**Page extract:**
▽

Karma, which has a few curtain calls in Casey's story, had No. 44 available. Clay Johnston, wearing it when he made his iconic two-point stop of Derrick Henry in Nashville during the 2021 playoffs, is a free agent. Jaylen Moody, another undrafted linebacker, is playing in Canada after he wore it last year. Casey, who got the nickname from a cousin after they watched "Ace," in the movie "Paid In Full," is now on the screen.

Dawn Casey, his mother and delivery nurse back home in Douglasville, Ga., knows something about good starts. When her son signed with the Bengals, she looked it up and told Ace no one had No. 44. Before he could ask for it, it was in his locker.

"That's my number now," says Aaron Casey, recalling two years ago when then IU head coach Tom Allen and director of player development Mike Pechac approached him about wearing No. 44.

The coaches make sure their players know all about George Taliaferro before and after he died in 2018 at 91. Or "Mr. T," as Pechac still calls him on his way to work when he walks by his statue in Taliaferro Plaza outside of the North end zone of Memorial Stadium.

They show them the documentary dazzling with his Jack Armstrong exploits of playing seven positions in the NFL. How about the first of his three Pro Bowl seasons? While Mickey Mantle was breaking in with baseball's New York Yankees in 1951, how about Taliaferro leading the NFL's New York Yanks with 330 yards and three TDs on the ground, 230 receiving yards and two TD catches in the air to go with 251 passing yards, and a touchdown pass? What about four interceptions? How about not only punting 76 times, but returning an NFL-high 27 kicks?

They also mine Hoosier lore for them to reveal the moment Indiana president Herman B. Wells invited Taliaferro to lunch at The Gables. That was after Wells discovered Indiana's best player could look through a window and see himself in the 1945 Big Ten championship team photo hanging on the wall of a restaurant he wasn't allowed to enter.

They also remind them that Taliaferro became the first African-American player drafted by the NFL in the 13th round of what was then called the 1949 selection meeting before returning to IU later in life as a professor and special assistant to the IU president in charge of campus-wide affirmative action while also helping start Big Brothers Big Sisters of South Central Indiana.

△

**Provided material:**
▽

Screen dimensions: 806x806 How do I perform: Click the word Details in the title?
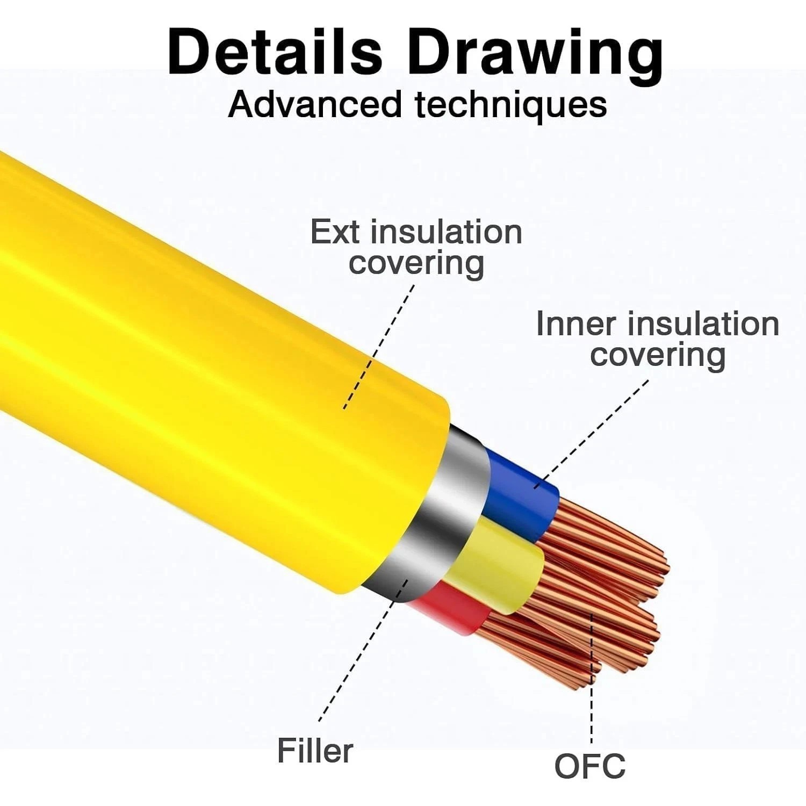[275, 52]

△

Using the article about Aaron Casey and the No. 44 jersey, list each role or undertaking that the text says George Taliaferro took on after returning to IU later in life.

- Professor
- Special assistant to the IU president in charge of campus-wide affirmative action
- Helping start Big Brothers Big Sisters of South Central Indiana